Утренняя безысходность отступила на шаг, и тоска несколько притупилась, но весь мой план все еще казался суетной бессмыслицей, никак не желая вновь наполниться содержанием, что вчера еще представлялось незыблемым и стойким. Быть может оно и оставалось таковым, только я не чувствовал его как должно, словно задавшись некстати трудным вопросом, который гнал от себя до того, несмотря на подошедший срок, а теперь застрял на нем, как на мели, не имея сил двинуться дальше. Я бродил по номеру, посматривая то в окно, то на старые газеты в углу, потом отыскал и перечел еще раз давешнюю статью, пытаясь вновь загореться, пусть хоть мщением, если уж не помогает ничто другое, но все это были полумеры, не годящиеся даже для самообмана. Я не ощущал себя мстителем и, даже вспоминая несуразное сновидение, не находил в нем повода подстегнуть собственную боевитость – тем более, что все страшное так и осталось грезой, а гиббсовы дела были несказанно далеки от моих. Да и потом, каждый сам расплачивается за свое – чем дальше, тем больше я проникался этой мыслью, еще и подчеркивая ее жирной линией, ограничивая круг действующих лиц лишь собственной драгоценной персоной. Это было нелегко – круг никак не желал сходиться в точку, обладая упругой твердостью, что быть может была мне и не по силам. Так ли легко отбросить и отрезать, утверждая браво единственность числа? Гиббсу-то небось легко, а мне, признаемся, все еще не очень, тем более, что своего у меня теперь – раз, два и обчелся. Может и раньше было не более, даже и с самого начала, но я во всяком случае об этом не знал. А потом – как лавина, открытие за открытием: дорогая Гретчен, ставшая чужой, ворох иллюзий, развеянный пеликаньим криком, Миа, которую отняли так скоро… Как там говаривал Арчибальд Белый – нет ни одного человека? С ударением на «человека», не просто так…
Я глядел в потолок и искал в нем подсказки, но подсказок не предлагали, и рассчитывать на них было глупо. Даже задремать не удавалось, минуты проходили в отвратительном бодрствовании, полном недовольства и сомнений. Наконец, я рассердился на себя всерьез, а рассердившись, вдруг вновь обрел утерянную решимость, отогнал подальше надоедливые «для чего» и «зачем», поманил пальцем оробевшее «как» и усадил его на почетное место, всучив в руки маршальский жезл. И то: хватит искать содержание в еще и не сделанном вовсе. События должны следовать друг за другом, и каждому свой черед – и действию, и смыслу. В этом милосердие времени, единственное быть может, все остальное – лишь злостные подвохи, так что ж ты ропщешь вместо того, чтобы ценить?

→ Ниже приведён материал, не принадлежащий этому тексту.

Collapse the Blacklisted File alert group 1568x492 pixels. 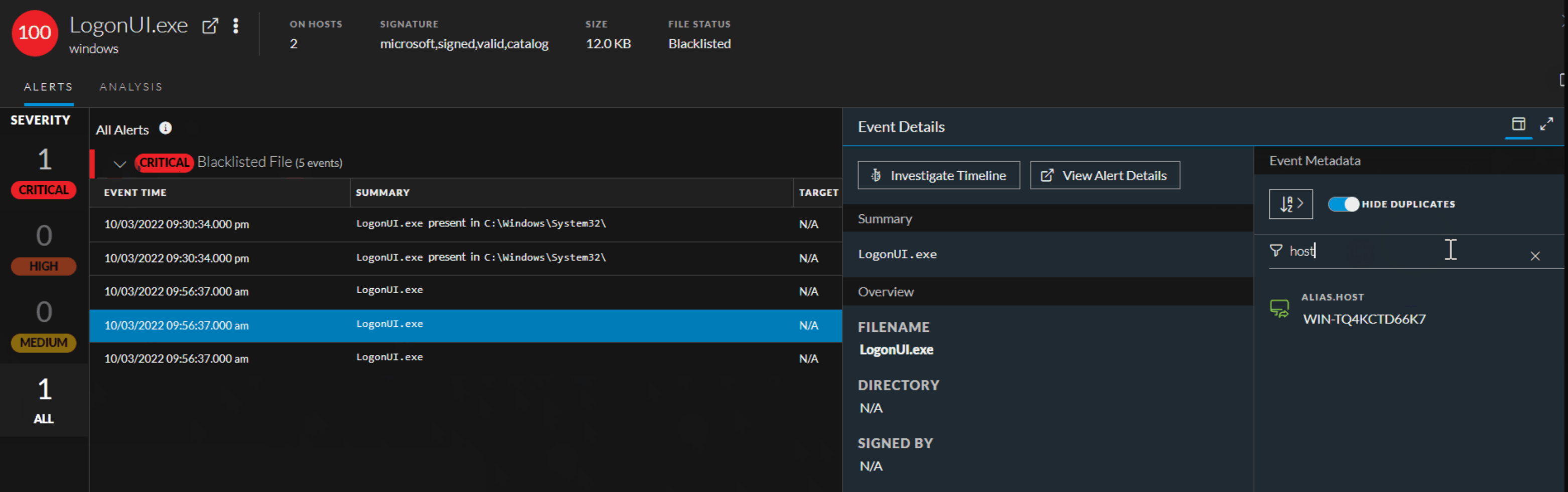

Простая мысль оказалась целительной на редкость, и я вцепился в нее крепко, как только мог. Забудем одновременность, возрадуемся последовательной природе Хроноса. Пусть смыслы объявятся позже – придут или откроются, а может и не откроются, и не придут – а сейчас: в состоянии ли ты действовать и осуществлять задуманное? Да, отвечал я себе, могу и действовать, и осуществлять, все наготове и ничто не держит, так что и мучиться нечего, и нечего проявлять застарелую рефлексию по поводу причин и следствий.
Это все сон, тут же пришло оправдание, это все сон и Гиббс… Вспомнив Гиббса, я опять как-то разволновался, поймав себя на невнятном желании поделиться с ним всем передуманным в одиночку – передуманным и, будем надеяться, переделанным, но только когда весь план будет уже завершен. Как-то он посмотрит на мои деяния со стороны – отмахнется, как от мелочи, усмехнется презрительно или оценит и одобрит, а то – может еще и позавидует в чем? Ну, насчет позавидует – это вряд ли, но все равно занятно, есть тут некая лихость, и, к тому же, все поворачивается новой стороной – на исполнении уготовленного Юлиану дело и не кончается вовсе…

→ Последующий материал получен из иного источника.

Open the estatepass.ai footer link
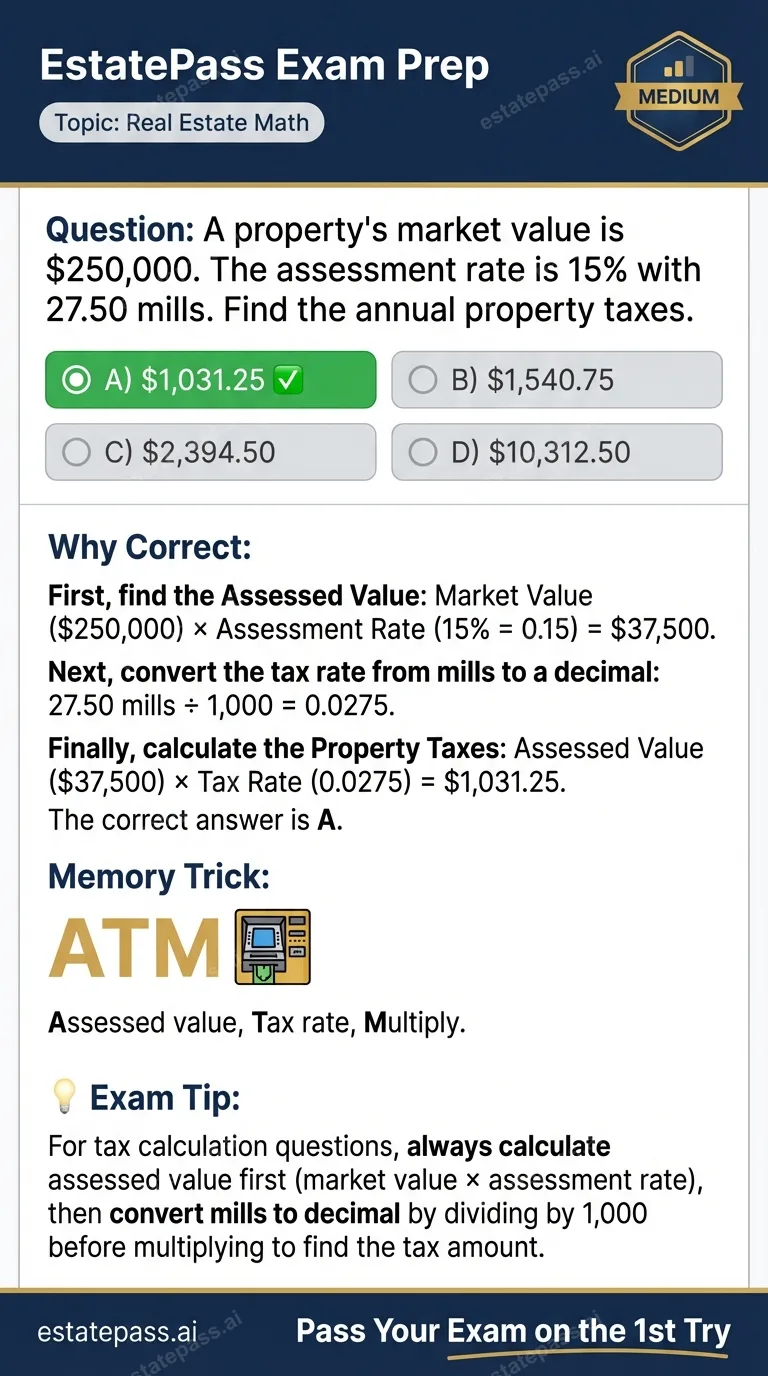This screenshot has width=768, height=1376. pos(116,1332)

Так, так, так, размышлял я быстро, Гиббс конечно с трудом уловим, но все возможно при известном старании, Джереми должен знать, как с ним связаться. Он мне скорее всего не обрадуется, но я ведь не напрашиваюсь в компанию, мне только поделиться и все. Найду и расскажу – без утайки и в деталях. Чуть навязчиво, конечно, и зазорно на первый взгляд, но, с другой стороны, кажется, что и не зазорно совсем, а где-то даже отважно и единственно верно, зависит от того, как посмотреть!